Your task is to copy every line of the records below that contains "computer".

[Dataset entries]
┌──

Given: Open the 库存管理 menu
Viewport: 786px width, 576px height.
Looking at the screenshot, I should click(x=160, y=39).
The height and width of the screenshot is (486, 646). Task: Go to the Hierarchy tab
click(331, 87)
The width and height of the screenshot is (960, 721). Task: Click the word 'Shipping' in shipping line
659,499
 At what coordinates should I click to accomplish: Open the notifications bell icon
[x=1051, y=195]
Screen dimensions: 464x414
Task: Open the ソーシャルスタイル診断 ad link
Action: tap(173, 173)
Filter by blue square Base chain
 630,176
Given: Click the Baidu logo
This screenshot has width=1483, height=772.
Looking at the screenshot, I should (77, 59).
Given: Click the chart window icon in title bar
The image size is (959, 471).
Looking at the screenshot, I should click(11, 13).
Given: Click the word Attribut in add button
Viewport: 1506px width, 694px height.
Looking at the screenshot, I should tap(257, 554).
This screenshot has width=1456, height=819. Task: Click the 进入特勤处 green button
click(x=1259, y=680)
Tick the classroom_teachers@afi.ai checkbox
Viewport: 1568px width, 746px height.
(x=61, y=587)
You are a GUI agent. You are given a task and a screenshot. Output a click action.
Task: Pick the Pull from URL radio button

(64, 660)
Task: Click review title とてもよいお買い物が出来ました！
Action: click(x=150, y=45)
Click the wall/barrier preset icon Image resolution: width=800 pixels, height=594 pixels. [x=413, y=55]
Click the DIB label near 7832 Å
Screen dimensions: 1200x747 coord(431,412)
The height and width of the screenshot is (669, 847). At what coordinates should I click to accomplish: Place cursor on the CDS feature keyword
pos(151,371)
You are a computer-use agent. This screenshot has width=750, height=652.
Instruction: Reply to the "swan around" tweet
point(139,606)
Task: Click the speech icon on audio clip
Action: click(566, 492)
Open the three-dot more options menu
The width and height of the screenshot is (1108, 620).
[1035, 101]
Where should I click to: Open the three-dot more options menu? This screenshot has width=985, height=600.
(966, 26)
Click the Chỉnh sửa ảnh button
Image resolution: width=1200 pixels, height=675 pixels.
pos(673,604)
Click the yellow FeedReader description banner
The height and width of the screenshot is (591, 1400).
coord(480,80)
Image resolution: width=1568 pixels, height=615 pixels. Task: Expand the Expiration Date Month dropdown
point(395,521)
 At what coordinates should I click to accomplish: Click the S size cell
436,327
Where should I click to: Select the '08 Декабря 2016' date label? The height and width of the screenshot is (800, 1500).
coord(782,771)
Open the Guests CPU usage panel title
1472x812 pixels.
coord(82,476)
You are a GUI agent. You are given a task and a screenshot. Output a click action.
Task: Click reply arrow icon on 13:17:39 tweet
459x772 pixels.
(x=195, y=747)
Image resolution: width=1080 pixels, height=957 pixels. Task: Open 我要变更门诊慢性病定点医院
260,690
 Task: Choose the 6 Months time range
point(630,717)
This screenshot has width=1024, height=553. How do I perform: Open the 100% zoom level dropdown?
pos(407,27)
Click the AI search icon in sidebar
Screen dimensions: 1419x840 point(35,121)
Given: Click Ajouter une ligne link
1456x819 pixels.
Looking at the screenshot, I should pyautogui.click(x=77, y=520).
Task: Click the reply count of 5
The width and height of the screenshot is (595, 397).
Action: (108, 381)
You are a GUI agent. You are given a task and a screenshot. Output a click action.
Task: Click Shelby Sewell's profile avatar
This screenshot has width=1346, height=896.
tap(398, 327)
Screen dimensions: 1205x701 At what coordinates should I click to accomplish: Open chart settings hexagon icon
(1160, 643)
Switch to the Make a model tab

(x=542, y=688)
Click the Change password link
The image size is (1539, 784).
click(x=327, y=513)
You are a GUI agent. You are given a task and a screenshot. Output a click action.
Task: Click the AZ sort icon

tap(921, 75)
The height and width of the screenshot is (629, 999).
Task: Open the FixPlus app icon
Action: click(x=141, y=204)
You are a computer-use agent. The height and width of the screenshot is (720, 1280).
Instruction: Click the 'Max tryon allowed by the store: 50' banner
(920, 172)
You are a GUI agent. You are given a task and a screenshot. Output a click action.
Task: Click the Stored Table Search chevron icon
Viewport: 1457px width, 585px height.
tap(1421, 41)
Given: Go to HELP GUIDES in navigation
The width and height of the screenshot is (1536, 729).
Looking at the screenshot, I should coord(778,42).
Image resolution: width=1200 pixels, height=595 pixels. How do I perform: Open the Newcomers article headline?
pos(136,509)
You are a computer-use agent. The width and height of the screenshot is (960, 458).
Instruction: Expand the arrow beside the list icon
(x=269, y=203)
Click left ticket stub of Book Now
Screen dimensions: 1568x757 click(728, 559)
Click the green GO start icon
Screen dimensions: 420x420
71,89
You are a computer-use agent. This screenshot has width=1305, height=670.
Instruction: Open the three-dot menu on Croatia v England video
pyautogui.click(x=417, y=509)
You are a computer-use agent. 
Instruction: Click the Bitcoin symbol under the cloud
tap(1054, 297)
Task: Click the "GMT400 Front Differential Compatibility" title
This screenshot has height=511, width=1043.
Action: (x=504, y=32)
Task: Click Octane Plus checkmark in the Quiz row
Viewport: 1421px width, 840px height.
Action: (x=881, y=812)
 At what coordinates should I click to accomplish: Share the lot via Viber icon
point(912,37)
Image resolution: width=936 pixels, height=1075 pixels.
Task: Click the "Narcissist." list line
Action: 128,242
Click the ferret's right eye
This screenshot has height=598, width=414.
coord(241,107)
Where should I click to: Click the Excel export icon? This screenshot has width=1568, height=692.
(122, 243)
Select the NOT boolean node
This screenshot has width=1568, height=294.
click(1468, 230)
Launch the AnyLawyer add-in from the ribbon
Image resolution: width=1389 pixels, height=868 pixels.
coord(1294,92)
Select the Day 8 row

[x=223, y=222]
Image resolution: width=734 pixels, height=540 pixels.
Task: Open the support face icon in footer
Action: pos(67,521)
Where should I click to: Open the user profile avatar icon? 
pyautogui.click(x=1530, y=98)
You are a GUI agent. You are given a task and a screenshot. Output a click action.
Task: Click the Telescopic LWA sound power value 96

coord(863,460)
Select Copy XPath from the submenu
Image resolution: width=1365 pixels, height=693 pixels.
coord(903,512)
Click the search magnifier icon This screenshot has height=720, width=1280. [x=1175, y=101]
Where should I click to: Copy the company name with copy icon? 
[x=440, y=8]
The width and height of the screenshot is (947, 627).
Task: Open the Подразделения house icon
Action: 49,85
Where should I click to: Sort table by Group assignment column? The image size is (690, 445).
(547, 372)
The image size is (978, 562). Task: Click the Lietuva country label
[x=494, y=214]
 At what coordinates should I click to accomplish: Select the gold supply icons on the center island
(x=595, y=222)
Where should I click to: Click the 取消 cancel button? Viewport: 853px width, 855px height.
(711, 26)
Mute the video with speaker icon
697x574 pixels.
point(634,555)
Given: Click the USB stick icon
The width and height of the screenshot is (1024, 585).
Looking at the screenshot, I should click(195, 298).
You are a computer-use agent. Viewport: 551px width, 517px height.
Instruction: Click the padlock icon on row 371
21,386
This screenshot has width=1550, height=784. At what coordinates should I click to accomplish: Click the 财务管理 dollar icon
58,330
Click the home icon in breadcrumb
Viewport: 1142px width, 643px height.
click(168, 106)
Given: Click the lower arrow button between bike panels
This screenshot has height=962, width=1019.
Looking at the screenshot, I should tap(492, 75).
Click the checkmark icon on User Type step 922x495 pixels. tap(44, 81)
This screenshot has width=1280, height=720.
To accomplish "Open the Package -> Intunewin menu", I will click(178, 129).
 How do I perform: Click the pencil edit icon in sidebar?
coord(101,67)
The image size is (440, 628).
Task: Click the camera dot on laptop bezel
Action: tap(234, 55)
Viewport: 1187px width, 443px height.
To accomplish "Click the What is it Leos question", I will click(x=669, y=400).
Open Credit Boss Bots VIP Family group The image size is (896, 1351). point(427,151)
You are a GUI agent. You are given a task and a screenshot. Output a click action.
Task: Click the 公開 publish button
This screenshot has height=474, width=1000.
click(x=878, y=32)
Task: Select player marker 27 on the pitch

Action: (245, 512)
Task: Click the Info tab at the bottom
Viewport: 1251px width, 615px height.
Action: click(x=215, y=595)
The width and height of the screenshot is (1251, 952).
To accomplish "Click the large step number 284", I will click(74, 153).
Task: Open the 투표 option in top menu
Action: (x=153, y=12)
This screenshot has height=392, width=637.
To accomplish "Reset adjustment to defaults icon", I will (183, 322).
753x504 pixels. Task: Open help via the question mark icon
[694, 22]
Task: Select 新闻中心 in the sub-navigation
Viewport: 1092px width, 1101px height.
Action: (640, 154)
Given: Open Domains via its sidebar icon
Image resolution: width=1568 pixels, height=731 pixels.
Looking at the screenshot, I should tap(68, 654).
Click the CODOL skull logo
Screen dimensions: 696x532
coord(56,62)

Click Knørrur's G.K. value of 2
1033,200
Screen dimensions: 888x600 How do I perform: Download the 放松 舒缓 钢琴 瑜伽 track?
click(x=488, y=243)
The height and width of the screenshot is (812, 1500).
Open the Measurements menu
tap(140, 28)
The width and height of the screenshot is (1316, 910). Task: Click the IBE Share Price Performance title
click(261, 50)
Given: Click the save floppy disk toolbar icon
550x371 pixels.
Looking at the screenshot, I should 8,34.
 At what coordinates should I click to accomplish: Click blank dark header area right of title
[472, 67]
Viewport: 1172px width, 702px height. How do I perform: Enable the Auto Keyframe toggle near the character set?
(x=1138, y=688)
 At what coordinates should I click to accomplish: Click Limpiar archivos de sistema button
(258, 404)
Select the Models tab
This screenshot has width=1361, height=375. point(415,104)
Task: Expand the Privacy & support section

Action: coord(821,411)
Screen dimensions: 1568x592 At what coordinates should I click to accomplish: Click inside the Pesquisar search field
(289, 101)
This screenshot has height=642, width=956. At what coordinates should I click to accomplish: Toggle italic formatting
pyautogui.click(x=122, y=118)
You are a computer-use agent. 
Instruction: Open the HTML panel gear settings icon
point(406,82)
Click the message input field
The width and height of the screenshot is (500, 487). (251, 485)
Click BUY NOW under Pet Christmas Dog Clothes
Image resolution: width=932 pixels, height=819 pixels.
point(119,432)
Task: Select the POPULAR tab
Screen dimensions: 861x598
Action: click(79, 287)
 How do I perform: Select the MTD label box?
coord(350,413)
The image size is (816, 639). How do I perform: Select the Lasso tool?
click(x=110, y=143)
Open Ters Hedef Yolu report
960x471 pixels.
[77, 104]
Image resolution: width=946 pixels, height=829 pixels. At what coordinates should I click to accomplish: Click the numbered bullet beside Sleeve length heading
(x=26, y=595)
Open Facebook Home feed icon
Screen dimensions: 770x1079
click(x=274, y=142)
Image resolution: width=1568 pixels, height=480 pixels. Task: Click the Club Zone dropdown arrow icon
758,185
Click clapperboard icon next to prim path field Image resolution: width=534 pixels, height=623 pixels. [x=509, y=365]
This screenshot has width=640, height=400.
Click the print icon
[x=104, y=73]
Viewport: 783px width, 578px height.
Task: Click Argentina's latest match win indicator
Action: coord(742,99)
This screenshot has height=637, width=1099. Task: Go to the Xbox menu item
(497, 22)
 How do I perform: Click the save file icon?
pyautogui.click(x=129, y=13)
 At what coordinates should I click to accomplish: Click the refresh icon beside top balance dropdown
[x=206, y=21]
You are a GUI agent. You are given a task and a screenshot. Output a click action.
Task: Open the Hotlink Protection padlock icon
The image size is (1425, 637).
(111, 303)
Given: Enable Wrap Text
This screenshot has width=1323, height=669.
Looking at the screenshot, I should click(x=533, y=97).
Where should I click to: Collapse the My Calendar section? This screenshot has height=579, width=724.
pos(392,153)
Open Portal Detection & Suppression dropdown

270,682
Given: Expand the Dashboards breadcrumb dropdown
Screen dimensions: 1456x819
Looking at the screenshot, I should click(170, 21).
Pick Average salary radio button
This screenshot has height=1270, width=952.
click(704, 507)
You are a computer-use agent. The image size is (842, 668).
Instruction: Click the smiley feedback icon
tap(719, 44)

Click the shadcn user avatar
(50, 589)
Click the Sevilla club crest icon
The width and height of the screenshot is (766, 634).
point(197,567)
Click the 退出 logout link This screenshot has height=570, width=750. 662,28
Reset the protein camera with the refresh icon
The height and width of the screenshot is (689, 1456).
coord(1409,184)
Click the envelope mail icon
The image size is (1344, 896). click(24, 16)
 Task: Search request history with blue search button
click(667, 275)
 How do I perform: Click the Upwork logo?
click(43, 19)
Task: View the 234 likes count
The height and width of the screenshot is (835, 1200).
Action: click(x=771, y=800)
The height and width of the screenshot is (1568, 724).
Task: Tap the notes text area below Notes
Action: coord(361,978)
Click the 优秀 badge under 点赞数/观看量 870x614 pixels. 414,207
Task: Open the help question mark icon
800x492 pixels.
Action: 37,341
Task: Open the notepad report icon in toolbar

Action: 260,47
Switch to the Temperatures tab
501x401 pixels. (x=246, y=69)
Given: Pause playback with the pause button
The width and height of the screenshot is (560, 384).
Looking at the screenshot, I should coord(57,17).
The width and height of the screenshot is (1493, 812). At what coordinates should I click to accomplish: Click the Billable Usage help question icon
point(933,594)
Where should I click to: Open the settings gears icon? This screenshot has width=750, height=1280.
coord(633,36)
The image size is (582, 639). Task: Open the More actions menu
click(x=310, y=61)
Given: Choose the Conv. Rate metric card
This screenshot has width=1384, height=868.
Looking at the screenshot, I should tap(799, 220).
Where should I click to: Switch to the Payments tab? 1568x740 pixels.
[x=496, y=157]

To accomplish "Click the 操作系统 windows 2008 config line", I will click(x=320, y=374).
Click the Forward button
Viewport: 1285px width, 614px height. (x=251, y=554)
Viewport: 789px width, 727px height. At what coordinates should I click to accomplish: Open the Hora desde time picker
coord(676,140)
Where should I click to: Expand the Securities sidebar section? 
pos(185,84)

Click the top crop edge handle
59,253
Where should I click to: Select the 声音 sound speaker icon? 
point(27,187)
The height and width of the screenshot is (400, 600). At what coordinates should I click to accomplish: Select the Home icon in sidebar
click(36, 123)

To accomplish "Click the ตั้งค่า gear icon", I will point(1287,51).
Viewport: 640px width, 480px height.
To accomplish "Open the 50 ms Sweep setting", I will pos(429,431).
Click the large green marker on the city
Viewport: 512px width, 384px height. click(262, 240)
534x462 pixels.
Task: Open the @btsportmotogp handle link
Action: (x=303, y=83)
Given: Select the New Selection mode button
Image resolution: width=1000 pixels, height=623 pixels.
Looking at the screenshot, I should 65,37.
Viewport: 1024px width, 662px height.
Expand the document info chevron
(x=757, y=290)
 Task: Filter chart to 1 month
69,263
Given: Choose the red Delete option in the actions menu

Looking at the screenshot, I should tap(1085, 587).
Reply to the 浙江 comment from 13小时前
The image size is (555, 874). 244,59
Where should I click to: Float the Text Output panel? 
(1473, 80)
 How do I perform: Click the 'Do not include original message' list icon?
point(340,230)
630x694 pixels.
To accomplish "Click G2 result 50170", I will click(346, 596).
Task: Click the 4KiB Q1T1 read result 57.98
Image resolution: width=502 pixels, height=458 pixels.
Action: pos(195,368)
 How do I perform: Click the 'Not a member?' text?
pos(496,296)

└──

§ **Answer section**
You are a computer-use agent. This screenshot has width=750, height=652.
You are a computer-use agent. The height and width of the screenshot is (720, 1280).
You are a computer-use agent. The width and height of the screenshot is (960, 458).
You are a computer-use agent. This screenshot has width=1305, height=670.
You are a computer-use agent. 
You are a computer-use agent. Viewport: 551px width, 517px height.
You are a computer-use agent. 
You are a computer-use agent. The image size is (842, 668).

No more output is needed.